## WORK INSTRUCTION
Look for "computer" in the listing below. Gather each line that contains it.

========================================

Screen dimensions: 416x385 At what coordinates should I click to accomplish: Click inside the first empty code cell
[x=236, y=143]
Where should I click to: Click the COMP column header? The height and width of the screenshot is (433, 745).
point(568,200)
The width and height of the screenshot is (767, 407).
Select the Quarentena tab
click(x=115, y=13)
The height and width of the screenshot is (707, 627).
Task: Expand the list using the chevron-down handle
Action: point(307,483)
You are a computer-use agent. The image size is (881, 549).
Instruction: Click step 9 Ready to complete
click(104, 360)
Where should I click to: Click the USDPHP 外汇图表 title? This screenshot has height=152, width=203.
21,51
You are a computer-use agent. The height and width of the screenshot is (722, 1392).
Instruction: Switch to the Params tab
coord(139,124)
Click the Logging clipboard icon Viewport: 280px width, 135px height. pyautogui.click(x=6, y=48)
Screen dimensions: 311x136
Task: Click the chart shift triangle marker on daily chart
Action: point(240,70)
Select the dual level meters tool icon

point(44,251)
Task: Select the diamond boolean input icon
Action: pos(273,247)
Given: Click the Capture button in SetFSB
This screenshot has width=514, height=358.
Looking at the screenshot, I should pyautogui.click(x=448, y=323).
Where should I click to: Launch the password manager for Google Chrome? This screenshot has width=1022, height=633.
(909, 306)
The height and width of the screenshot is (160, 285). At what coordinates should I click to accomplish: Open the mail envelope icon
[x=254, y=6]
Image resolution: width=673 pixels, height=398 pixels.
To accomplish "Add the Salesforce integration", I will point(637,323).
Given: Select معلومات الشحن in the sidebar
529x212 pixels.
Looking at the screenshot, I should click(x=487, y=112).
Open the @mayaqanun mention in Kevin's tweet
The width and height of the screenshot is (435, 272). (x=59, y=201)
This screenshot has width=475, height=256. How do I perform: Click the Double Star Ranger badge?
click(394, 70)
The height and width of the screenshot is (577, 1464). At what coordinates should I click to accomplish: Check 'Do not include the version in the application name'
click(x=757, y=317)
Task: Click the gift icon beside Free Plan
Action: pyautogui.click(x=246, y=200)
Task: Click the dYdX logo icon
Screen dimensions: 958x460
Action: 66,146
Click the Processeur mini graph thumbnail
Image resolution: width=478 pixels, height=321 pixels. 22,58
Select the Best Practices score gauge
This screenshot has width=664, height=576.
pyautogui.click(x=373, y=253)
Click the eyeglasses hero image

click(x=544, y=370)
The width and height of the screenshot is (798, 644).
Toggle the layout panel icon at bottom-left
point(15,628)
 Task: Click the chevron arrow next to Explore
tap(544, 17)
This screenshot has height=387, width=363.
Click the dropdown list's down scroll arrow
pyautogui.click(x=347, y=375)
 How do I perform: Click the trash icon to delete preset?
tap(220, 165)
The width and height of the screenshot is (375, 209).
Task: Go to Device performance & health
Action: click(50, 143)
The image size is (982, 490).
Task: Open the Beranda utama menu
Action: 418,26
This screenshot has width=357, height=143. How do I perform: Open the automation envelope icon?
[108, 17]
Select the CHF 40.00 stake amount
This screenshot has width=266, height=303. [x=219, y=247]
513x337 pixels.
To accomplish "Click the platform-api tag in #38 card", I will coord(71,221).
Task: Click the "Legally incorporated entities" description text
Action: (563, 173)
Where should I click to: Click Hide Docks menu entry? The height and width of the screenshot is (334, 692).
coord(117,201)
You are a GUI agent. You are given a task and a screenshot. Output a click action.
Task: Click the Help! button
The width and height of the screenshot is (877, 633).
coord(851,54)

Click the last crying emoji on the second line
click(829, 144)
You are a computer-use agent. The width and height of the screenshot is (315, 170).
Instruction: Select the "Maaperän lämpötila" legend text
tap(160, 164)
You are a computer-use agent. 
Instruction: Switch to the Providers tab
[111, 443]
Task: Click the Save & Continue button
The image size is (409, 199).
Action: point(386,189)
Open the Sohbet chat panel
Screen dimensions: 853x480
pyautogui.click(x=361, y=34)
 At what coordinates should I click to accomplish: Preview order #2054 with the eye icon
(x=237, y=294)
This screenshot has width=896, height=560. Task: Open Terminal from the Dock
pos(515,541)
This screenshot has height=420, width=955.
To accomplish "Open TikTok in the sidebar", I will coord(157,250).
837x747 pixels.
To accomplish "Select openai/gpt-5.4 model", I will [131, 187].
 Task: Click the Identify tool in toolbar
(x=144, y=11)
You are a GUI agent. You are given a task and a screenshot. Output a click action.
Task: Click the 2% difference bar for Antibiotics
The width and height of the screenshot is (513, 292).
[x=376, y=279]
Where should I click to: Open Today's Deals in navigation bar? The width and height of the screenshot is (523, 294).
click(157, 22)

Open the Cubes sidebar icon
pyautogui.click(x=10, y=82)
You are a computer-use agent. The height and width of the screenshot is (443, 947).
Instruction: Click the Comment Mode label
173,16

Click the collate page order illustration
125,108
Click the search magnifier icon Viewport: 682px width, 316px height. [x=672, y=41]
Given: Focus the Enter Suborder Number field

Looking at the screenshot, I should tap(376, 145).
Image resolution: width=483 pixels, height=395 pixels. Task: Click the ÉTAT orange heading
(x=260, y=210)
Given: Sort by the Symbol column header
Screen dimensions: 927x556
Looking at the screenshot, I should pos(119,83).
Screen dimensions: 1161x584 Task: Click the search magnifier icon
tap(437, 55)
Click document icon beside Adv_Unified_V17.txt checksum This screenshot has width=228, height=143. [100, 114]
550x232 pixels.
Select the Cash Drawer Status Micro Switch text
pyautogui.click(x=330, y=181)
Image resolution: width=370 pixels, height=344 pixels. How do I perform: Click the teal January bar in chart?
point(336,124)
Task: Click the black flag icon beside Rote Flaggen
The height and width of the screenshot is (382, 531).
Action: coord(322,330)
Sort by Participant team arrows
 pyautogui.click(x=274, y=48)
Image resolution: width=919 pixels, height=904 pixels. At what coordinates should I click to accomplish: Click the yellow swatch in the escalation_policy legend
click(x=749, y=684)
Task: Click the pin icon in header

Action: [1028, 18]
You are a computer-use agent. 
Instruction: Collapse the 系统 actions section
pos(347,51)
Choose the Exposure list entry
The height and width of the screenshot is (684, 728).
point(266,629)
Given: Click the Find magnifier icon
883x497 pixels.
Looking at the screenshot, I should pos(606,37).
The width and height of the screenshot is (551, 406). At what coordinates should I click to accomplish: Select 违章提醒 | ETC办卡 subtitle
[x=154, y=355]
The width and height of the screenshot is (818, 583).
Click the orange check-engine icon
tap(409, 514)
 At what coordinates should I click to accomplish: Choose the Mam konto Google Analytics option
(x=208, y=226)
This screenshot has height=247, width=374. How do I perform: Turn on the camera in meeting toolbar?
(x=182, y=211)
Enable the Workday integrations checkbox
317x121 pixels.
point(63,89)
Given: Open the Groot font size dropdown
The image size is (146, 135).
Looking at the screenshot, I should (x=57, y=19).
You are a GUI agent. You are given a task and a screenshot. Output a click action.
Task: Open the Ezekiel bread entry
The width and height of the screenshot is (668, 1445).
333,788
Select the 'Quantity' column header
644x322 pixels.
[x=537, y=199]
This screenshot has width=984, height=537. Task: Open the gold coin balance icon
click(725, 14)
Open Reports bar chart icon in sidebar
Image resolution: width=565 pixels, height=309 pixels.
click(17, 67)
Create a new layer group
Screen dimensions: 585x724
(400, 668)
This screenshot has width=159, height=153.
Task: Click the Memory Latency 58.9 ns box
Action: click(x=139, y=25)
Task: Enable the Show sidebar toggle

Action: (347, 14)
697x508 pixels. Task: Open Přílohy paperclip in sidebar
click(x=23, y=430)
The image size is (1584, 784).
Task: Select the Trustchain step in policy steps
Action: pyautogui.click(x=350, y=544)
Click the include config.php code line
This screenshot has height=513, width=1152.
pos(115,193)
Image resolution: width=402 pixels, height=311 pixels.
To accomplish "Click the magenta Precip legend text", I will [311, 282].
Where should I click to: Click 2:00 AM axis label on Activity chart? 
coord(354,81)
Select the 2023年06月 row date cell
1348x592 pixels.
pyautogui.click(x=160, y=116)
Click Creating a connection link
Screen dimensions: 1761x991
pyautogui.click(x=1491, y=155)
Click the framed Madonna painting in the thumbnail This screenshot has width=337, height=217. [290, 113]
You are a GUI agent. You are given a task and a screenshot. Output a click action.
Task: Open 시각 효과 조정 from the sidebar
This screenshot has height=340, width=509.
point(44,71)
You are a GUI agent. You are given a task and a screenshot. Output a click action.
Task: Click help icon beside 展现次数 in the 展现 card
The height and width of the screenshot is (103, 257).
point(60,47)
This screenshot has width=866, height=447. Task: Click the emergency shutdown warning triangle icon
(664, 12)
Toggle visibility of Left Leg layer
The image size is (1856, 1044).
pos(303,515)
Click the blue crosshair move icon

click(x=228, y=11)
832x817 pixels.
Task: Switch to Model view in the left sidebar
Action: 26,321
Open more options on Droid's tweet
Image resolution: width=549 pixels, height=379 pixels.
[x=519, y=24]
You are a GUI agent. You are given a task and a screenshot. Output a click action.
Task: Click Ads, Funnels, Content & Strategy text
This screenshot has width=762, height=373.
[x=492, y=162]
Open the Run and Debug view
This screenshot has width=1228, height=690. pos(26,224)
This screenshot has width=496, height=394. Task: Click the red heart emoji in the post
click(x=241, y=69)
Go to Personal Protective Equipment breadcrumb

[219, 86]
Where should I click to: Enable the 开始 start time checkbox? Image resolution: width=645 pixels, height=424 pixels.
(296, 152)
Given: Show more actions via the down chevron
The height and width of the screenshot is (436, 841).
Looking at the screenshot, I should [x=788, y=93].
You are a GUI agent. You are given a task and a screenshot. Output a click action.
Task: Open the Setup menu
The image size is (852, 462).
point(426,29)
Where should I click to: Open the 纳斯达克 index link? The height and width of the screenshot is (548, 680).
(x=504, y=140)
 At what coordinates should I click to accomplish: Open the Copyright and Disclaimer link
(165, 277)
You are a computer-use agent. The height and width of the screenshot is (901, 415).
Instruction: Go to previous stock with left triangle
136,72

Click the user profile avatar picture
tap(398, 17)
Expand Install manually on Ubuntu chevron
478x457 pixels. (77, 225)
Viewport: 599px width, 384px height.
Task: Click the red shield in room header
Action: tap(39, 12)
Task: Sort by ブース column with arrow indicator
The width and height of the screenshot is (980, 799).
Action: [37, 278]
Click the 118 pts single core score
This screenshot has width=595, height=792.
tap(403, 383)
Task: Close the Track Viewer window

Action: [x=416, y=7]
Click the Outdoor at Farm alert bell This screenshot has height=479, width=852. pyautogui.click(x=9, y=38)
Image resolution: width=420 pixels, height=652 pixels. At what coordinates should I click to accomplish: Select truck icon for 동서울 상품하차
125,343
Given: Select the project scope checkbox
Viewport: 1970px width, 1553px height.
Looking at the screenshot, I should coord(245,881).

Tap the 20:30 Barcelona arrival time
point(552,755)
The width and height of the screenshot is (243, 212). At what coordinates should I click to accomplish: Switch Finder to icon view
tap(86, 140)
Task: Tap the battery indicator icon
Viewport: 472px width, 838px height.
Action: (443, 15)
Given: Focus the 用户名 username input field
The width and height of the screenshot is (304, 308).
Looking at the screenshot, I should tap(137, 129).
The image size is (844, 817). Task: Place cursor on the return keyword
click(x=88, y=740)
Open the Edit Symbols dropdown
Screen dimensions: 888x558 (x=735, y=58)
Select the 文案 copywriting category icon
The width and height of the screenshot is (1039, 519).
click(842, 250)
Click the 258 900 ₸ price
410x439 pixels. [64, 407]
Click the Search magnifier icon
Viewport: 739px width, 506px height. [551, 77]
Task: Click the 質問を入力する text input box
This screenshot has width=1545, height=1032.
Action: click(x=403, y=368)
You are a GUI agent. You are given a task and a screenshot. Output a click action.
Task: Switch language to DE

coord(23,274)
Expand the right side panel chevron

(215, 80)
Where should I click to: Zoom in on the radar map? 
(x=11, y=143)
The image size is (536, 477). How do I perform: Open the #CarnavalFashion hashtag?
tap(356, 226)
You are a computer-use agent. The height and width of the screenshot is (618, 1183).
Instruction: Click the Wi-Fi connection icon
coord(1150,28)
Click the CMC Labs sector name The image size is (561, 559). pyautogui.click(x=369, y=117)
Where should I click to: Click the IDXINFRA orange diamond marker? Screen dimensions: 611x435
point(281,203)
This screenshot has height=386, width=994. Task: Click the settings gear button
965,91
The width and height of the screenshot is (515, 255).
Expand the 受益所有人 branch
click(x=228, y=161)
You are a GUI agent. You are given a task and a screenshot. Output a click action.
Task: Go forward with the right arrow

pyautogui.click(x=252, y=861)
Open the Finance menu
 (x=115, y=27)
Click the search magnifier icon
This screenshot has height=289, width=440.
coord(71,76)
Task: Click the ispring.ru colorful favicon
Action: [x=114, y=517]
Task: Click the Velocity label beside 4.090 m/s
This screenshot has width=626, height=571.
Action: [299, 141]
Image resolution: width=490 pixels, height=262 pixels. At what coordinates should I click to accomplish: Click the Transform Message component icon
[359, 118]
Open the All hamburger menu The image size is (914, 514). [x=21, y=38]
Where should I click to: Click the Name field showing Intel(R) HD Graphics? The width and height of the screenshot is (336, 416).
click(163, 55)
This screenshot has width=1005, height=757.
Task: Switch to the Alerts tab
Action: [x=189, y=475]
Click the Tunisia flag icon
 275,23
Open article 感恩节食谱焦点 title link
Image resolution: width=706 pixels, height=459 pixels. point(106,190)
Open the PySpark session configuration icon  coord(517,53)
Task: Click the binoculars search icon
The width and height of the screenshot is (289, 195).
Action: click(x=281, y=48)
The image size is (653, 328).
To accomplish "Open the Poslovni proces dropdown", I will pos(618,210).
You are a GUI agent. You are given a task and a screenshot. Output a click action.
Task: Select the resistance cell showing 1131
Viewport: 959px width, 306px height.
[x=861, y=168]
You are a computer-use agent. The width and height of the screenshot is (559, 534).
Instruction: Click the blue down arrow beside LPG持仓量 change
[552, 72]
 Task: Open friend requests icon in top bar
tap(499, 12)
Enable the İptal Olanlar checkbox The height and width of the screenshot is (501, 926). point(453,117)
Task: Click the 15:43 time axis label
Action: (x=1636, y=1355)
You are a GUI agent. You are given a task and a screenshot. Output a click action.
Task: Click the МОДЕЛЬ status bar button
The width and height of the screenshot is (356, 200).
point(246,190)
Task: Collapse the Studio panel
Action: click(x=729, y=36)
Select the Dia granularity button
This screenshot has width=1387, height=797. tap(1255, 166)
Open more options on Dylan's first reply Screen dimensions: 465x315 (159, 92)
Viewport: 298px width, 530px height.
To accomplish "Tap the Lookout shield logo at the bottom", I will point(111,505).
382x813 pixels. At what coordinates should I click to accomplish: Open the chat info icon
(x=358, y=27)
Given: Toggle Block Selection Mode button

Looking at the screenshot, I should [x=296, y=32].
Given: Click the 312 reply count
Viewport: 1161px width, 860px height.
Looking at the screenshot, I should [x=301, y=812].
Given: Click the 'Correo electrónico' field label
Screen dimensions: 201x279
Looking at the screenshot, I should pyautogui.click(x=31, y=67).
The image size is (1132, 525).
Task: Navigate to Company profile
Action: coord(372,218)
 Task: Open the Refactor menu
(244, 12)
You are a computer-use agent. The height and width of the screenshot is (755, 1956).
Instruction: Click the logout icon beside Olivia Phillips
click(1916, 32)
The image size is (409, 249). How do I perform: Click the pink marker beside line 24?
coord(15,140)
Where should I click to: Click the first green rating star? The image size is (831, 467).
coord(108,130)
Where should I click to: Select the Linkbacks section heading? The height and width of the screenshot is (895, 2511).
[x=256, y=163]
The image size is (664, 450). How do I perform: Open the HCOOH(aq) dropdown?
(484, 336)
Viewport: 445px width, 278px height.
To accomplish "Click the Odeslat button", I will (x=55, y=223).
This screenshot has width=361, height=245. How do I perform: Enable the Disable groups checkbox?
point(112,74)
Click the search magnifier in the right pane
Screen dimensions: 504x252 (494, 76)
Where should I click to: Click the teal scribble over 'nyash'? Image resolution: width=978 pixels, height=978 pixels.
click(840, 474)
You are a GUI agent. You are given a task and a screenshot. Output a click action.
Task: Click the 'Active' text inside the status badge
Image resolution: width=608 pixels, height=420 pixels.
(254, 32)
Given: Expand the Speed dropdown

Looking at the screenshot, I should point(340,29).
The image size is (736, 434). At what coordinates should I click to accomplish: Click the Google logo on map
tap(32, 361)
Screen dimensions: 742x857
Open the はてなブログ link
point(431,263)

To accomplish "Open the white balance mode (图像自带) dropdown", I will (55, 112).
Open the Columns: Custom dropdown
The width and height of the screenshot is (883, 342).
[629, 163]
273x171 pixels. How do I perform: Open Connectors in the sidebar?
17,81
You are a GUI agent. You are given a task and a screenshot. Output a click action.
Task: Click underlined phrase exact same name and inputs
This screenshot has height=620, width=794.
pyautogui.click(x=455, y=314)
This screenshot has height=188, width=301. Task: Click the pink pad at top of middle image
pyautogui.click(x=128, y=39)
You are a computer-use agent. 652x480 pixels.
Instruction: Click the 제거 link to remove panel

========================================

## RESPONSE BELOW
You are a computer-use agent. The image size is (881, 549).
You are a computer-use agent. The height and width of the screenshot is (722, 1392).
You are a computer-use agent. The width and height of the screenshot is (315, 170).
You are a computer-use agent. 
You are a computer-use agent. The height and width of the screenshot is (443, 947).
You are a computer-use agent. 
You are a computer-use agent. The height and width of the screenshot is (901, 415).
You are a computer-use agent. The height and width of the screenshot is (618, 1183).
You are a computer-use agent. The width and height of the screenshot is (559, 534).
You are a computer-use agent. The height and width of the screenshot is (755, 1956).
You are a computer-use agent. 652x480 pixels.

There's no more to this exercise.